If I were the kind of person to feel ashamed, I might feel ashamed of how much makeup I own and how infrequently I wear it. Actually, that's not entirely true -- I
feel a little bad about how rarely I bust out the eyeshadow. It's mostly because I hate to let such beautiful things just sit there and not be used, though.
I keep an online spreadsheet of my eyeshadow (and other makeup, fine, I admit to my compulsive organizational tendencies). And I used an IKEA Helmer to keep everything in one spot, super tidy and put away. The problem, for me, with things being put away is that then I won't take them out and use them -- organizing is sometimes akin to sealing things into a perfect tomb of order and neatness.
There is very little middle ground in my world. Unfortunate but true.
In fact, once things were squared away, I didn't even feel like going and looking at new makeup -- my budget felt pretty good about that, let me tell you. This weekend, though, I finally broke down and bought two lipsticks and an eyeshadow quad. And that triggered such a need to rearrange and document that I wound up dragging my husband to the hardware store at 5:32 on a Sunday night.
I've had this card catalog for close to 10 years. I was a teacher, once, back in the day, and the school I worked for was just going to throw it away.
My passionate love of the Dewey Decimal System would not allow that; I wrestled the thing into my car (I drove a Toyato Tercel at the time), in front of an audience of co-workers who thought I was completely ridiculous.

### DIRECTION 1
From the makeup post above, quote the part that opens with the words containing "I've had this" and closes with "throw it away.".
### DIRECTION 2
In the makeup post, what did the writer use to keep everything in one spot?
### DIRECTION 3
Translate this sentence from the makeup post into Spanish: "There is very little middle ground in my world."

### DATA SHOWN

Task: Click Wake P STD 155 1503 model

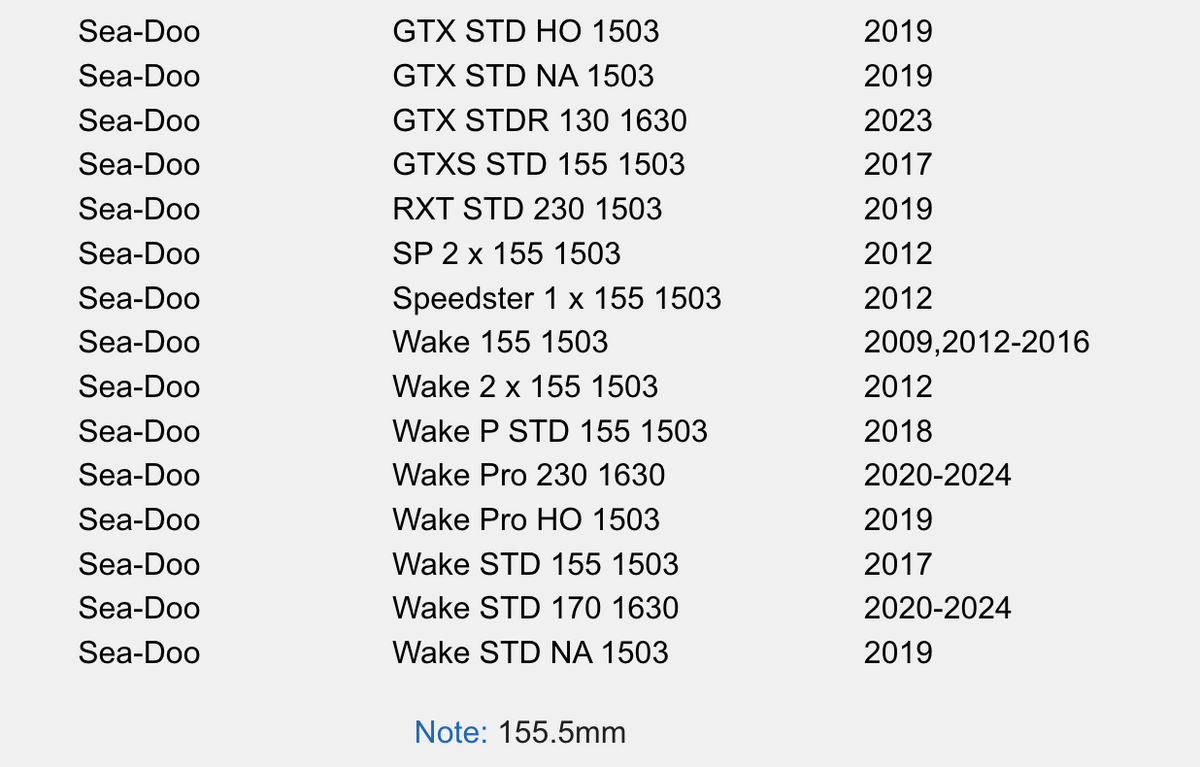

### EXPECTED ANSWER 1
I've had this card catalog for close to 10 years. I was a teacher, once, back in the day, and the school I worked for was just going to throw it away.

### EXPECTED ANSWER 2
An IKEA Helmer.

### EXPECTED ANSWER 3
Hay muy poco término medio en mi mundo.